■ TRY IT: Take the line that contains "Task: Switch to the Settings page" and each line after it in the material below, and transcribe them exactly, stopping at the end.

■ DATA LISTING:

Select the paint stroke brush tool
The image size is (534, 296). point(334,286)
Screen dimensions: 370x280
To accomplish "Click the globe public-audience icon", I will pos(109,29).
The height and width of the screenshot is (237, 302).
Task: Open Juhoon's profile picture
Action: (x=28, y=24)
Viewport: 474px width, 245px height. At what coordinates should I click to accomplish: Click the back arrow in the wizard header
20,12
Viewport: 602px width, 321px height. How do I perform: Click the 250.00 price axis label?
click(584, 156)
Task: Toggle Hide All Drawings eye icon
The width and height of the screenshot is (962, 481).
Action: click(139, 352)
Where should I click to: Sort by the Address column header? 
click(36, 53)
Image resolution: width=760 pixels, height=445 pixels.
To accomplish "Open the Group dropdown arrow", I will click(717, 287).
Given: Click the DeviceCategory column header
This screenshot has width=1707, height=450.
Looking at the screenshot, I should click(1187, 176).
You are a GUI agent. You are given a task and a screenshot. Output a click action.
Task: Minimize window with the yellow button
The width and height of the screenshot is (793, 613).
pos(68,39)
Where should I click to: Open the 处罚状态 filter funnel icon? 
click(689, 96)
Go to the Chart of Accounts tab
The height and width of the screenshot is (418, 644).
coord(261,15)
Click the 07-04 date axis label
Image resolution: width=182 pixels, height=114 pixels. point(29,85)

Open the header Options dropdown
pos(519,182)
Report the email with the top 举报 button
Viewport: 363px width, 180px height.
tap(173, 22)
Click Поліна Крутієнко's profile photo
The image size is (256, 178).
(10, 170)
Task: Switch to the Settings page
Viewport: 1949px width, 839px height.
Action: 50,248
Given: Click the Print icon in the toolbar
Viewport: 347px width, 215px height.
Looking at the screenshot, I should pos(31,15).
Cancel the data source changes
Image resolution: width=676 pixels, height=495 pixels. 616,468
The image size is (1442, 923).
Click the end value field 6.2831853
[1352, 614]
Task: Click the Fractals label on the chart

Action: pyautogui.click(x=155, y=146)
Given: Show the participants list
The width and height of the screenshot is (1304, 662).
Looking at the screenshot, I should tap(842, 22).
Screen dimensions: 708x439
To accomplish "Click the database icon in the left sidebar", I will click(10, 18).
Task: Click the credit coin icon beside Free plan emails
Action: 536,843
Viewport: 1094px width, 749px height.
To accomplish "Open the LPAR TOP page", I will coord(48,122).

■ WRITTEN RESPONSE:
Task: Switch to the Settings page
Viewport: 1949px width, 839px height.
Action: 50,248
Given: Click the Print icon in the toolbar
Viewport: 347px width, 215px height.
Looking at the screenshot, I should pos(31,15).
Cancel the data source changes
Image resolution: width=676 pixels, height=495 pixels. 616,468
The image size is (1442, 923).
Click the end value field 6.2831853
[1352, 614]
Task: Click the Fractals label on the chart

Action: pyautogui.click(x=155, y=146)
Given: Show the participants list
The width and height of the screenshot is (1304, 662).
Looking at the screenshot, I should tap(842, 22).
Screen dimensions: 708x439
To accomplish "Click the database icon in the left sidebar", I will click(10, 18).
Task: Click the credit coin icon beside Free plan emails
Action: 536,843
Viewport: 1094px width, 749px height.
To accomplish "Open the LPAR TOP page", I will coord(48,122).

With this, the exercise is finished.